He said that the third quarter was bad (precise figures will be announced on October 14) and that neither a recovery of the European auto market nor an end to the new car pricing battle is in sight.
Henderson said in an interview with Automobilwoche that as a result of all this, General Motors will lose money in Europe for the fifth consecutive year.
He called the situation "totally unacceptable" and said that the company's biggest problems are overcapacity and low productivity at several plants.
GME President Carl-Peter Forster told Automobilwoche that the Ruesselsheim plant's productivity is still 35 percent lower than that of the most productive plant in Europe, despite the progress made with the Olympia restructuring program.

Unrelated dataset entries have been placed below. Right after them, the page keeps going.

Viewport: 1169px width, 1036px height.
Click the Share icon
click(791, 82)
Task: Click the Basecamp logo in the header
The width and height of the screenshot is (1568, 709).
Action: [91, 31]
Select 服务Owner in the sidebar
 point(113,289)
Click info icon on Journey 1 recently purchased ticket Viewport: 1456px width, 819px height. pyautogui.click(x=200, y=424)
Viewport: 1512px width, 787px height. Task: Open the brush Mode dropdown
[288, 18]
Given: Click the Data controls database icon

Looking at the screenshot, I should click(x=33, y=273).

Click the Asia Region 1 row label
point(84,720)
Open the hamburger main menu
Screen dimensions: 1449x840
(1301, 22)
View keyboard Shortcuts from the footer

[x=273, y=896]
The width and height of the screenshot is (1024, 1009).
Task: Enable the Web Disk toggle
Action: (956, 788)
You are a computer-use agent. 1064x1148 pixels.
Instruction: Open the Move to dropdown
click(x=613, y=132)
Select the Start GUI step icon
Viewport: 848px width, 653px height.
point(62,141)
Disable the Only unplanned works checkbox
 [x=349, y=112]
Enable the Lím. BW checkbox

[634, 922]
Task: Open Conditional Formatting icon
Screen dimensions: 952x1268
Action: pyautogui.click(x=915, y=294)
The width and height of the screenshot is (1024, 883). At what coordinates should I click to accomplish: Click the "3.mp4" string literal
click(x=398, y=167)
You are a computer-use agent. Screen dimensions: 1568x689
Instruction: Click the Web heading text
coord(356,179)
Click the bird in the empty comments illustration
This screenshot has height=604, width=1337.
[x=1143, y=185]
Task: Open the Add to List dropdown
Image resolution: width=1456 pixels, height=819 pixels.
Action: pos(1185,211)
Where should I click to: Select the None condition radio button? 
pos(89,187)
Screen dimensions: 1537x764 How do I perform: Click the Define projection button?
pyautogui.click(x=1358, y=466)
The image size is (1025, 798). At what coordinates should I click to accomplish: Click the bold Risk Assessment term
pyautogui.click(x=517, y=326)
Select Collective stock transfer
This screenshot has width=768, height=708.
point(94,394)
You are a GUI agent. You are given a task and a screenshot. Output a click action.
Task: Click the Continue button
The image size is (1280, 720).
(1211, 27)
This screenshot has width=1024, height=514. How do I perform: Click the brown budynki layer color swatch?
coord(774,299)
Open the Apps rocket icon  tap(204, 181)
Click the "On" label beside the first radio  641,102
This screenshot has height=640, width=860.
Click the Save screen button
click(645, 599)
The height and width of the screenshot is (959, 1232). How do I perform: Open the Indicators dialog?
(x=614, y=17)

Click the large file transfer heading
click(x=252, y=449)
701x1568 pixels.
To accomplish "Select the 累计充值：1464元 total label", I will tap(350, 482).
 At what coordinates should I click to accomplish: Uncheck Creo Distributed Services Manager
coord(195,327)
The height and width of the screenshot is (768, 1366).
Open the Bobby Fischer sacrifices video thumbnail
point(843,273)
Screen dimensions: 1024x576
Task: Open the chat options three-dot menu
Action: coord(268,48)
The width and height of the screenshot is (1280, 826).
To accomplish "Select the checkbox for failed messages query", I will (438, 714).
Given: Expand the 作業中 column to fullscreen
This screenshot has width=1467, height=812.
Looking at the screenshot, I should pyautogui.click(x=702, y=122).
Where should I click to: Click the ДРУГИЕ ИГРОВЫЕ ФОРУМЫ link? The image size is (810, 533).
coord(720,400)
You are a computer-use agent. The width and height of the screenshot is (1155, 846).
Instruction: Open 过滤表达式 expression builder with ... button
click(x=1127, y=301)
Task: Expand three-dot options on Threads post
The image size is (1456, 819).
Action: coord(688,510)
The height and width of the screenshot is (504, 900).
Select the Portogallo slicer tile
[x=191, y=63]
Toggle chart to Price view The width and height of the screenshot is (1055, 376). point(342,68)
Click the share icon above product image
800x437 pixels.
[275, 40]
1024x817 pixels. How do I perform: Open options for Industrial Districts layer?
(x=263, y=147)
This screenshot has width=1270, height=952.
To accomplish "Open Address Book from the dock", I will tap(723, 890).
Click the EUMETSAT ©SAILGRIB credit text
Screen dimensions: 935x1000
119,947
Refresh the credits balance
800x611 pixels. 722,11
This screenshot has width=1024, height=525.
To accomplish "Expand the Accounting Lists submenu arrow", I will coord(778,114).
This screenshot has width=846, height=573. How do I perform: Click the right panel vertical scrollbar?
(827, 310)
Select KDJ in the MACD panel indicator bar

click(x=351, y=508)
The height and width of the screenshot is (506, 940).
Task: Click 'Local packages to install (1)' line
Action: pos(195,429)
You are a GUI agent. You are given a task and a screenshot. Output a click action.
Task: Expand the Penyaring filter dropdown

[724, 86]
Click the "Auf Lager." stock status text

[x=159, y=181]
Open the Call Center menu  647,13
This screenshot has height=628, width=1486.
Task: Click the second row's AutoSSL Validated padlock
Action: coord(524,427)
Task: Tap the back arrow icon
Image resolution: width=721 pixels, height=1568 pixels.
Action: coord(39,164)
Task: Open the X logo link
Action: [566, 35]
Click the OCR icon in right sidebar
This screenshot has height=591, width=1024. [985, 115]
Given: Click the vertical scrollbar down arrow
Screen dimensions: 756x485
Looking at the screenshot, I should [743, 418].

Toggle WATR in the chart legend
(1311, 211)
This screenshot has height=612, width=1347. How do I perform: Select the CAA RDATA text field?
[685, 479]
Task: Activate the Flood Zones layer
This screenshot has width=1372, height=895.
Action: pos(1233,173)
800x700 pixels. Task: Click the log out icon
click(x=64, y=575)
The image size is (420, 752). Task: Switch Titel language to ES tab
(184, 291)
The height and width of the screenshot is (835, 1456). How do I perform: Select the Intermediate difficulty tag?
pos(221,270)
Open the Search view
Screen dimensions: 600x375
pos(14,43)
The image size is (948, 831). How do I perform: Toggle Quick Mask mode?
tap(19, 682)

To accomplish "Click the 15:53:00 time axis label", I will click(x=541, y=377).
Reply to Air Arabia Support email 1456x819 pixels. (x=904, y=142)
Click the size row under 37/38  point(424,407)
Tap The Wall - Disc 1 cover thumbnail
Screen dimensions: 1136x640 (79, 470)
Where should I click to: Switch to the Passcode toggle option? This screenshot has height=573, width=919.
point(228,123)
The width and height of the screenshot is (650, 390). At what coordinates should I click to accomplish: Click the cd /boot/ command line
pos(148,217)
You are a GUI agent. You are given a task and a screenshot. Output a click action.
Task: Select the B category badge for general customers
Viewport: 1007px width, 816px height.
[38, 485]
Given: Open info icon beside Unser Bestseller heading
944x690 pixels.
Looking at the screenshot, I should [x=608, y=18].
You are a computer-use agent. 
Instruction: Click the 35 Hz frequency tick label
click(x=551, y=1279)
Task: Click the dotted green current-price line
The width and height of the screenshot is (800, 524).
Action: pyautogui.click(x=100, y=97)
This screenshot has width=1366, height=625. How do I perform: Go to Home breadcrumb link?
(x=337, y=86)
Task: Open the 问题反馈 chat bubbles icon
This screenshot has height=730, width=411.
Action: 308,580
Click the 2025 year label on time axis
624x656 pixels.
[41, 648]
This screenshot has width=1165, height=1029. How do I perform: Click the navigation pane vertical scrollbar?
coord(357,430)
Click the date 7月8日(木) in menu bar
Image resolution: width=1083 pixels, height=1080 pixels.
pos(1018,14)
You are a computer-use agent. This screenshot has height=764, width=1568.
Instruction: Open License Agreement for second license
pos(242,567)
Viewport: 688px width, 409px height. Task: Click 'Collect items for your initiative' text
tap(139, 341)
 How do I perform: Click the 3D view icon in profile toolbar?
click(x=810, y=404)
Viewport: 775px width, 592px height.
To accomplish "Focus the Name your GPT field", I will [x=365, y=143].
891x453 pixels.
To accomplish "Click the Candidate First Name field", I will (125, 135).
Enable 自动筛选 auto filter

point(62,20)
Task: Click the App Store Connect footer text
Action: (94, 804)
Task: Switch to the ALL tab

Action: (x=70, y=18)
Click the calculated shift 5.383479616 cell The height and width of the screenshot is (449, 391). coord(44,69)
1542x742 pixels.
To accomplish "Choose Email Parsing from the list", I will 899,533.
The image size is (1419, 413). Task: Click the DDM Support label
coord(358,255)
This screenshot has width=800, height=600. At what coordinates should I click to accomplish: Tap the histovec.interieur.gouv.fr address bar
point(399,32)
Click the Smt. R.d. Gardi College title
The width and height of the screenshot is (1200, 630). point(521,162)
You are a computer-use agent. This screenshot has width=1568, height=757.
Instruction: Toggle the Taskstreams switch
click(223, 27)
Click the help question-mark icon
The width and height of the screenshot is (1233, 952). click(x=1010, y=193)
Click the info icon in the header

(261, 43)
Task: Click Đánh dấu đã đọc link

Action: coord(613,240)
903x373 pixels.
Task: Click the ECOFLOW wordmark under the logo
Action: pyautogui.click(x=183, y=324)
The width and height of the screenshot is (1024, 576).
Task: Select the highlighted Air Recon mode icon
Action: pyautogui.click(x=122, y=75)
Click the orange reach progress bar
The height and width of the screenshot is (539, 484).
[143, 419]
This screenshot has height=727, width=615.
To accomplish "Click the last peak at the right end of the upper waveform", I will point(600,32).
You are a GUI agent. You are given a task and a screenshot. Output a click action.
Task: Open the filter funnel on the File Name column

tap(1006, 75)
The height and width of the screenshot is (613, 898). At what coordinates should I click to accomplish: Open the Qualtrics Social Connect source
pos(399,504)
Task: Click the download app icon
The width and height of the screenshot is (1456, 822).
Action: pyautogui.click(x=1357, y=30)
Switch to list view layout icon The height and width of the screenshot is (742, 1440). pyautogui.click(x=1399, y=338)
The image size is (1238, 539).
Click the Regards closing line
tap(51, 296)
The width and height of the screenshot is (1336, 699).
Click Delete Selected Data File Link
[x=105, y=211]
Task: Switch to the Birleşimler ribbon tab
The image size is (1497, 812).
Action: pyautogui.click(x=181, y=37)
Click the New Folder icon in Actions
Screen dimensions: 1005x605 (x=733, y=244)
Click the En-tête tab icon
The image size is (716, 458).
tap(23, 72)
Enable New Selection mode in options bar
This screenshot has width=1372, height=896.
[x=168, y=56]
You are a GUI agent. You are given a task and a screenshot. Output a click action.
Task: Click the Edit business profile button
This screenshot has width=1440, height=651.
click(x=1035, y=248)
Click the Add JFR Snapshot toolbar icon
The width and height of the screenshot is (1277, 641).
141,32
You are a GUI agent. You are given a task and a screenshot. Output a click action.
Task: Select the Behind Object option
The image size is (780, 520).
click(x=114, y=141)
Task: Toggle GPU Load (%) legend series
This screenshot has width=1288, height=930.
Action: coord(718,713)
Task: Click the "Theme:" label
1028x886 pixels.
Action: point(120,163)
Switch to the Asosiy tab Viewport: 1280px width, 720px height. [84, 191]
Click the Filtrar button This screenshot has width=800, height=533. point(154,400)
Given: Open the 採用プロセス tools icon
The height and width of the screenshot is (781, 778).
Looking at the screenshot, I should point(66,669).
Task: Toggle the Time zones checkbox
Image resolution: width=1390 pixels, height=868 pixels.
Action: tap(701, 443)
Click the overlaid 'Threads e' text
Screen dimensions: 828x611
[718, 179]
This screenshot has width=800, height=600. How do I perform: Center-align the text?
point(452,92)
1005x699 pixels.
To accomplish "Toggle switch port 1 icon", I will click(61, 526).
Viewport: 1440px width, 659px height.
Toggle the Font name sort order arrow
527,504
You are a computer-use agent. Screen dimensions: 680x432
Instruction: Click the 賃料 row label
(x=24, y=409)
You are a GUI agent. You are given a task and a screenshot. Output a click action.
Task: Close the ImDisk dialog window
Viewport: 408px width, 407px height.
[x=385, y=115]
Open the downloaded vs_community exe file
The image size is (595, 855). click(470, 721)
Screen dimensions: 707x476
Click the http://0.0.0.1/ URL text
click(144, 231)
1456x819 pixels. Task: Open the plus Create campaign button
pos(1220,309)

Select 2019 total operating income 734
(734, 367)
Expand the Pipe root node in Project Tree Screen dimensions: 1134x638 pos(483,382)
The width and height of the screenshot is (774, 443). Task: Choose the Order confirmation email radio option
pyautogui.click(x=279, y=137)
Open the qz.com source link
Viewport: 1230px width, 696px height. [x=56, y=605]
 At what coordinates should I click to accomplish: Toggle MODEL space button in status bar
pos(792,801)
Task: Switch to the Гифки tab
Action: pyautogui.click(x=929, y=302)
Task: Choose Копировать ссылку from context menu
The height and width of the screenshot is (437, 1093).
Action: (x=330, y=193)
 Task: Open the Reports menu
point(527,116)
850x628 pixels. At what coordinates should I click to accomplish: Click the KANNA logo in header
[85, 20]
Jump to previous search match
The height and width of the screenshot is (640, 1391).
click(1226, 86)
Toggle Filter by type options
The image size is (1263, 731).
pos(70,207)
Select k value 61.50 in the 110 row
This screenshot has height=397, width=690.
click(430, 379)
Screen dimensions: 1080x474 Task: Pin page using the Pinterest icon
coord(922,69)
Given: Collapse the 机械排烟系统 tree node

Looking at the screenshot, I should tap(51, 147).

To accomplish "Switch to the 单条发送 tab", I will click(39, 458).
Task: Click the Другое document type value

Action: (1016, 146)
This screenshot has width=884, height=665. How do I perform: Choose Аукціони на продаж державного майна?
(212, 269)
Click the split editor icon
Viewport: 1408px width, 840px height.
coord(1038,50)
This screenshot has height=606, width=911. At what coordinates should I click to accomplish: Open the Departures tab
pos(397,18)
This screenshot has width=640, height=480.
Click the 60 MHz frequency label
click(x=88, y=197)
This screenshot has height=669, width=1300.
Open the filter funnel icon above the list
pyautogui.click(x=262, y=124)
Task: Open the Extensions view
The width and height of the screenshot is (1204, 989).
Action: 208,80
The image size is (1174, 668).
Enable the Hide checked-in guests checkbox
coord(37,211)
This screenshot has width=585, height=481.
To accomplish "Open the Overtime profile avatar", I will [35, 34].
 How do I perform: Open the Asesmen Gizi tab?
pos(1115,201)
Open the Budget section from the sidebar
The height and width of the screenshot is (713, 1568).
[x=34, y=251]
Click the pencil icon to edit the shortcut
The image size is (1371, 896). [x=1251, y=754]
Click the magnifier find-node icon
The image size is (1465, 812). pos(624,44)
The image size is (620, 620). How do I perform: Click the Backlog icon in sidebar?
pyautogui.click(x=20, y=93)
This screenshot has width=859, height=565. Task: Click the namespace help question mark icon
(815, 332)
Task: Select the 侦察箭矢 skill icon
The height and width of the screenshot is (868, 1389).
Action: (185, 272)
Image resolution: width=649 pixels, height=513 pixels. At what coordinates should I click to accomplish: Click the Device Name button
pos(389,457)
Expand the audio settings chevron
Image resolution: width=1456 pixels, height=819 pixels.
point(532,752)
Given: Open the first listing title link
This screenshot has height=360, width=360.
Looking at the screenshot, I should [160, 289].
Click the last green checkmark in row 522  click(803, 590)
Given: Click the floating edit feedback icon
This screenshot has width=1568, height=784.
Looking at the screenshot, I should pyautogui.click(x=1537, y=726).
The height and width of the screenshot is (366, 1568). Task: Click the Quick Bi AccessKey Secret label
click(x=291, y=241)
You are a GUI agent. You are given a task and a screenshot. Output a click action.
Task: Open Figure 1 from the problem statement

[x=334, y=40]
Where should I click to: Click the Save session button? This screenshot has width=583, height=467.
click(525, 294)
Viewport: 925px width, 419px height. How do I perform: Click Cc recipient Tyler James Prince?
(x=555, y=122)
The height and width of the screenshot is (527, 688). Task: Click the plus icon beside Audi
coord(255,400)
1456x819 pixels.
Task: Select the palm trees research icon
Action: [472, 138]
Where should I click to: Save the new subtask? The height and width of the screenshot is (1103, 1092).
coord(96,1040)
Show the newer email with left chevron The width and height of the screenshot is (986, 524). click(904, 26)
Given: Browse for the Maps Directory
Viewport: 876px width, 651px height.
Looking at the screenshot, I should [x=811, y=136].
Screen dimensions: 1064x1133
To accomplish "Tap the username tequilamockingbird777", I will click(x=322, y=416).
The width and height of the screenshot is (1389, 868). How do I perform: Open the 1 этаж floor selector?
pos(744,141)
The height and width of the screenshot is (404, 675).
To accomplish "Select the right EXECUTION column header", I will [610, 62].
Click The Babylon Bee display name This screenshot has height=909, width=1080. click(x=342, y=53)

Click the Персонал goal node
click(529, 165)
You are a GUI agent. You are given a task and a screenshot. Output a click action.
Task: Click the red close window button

Forster said: "If we manufactured the Vectra in Eisenach instead of Ruesselsheim it would cost us only half as much."
He said that the group could no longer afford the combination of "low productivity and high wage costs" in Germany.
"We need to be in motion," the former Opel boss told the representatives of the works council, with whom further austerity measures are being discussed.
During the negotiations Forster contradicted Klaus Franz, the head of the works council ,who said that plant closures in Europe and layoffs are out of the question because of the European outline agreement. He said, "Franz should know better."
Forster said that plant closures are not idle threats. And if there is no other way then layoffs will occur.